Credit:  BBC News | 4 November 2013 | www.bbc.co.uk ~~

A company whose plans for a wind farm in Cambridgeshire have twice been rejected has made a fresh appeal against the latest decision.

Broadview Energy’s plans for four turbines at Bicton were rejected by Huntingdonshire District Council, as was their appeal.

Revised plans for three turbines were rejected in September. The company has now appealed that decision.

Campaigners say they will continue to fight the company’s proposals.

Broadview’s original plans for four 410ft-high (125m) wind turbines were rejected in January 2011.

An appeal was dismissed by the government’s planning inspectorate in March 2012.

The company subsequently revised its plans and resubmitted proposals for three turbines. However, the council once again rejected them, saying the turbines would “unacceptably harm” the area.

A Broadview spokesman said the company continued to believe the site was “an appropriate location for a wind farm”.

“We have worked hard to address the concerns of the planning inspector and local residents by redesigning the project,” he added.

Amy Howard, from the Stop Bicton Wind Farm action group, who have been fighting the plans since 2009, said: “It’s disappointing that Broadview are appealing, but we expected it – not because we think they have a good case, but because they won’t take no for an answer.”

The appeal is expected to be heard in the new year.

Source:  BBC News | 4 November 2013 | www.bbc.co.uk

This article is the work of the source indicated. Any opinions expressed in it are not necessarily those of National Wind Watch.

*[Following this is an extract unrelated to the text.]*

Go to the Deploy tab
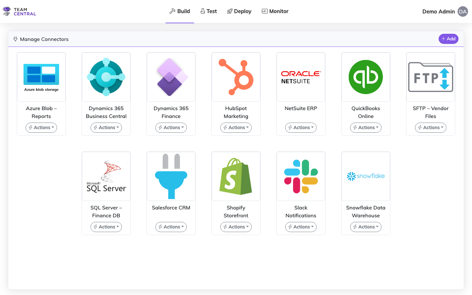The width and height of the screenshot is (472, 295). tap(239, 11)
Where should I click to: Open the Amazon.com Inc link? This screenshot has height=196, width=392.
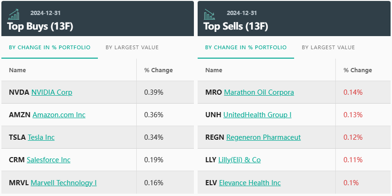tap(59, 115)
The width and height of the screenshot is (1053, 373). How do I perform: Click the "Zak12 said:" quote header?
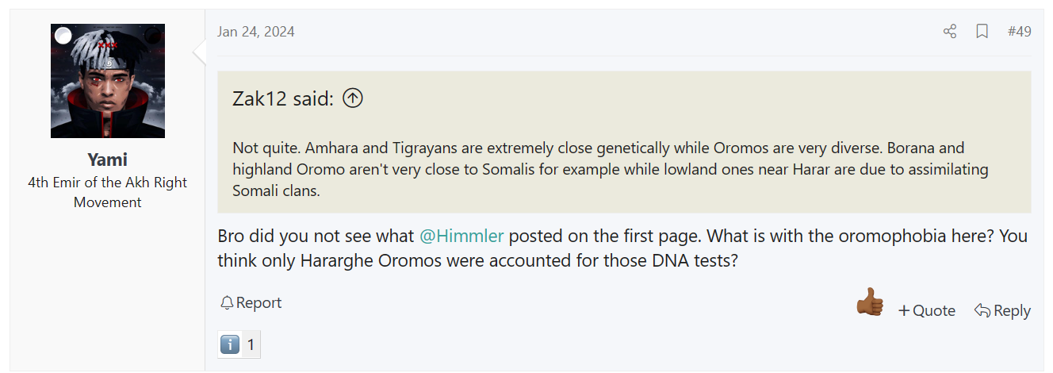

The copyright of this article resides with the author or publisher indicated. As part of its noncommercial effort to present the environmental, social, scientific, and economic issues of large-scale wind power development to a global audience seeking such information, National Wind Watch endeavors to observe “fair use” as provided for in section 107 of U.S. Copyright Law and similar “fair dealing” provisions of the copyright laws of other nations. Send requests to excerpt, general inquiries, and comments via e-mail.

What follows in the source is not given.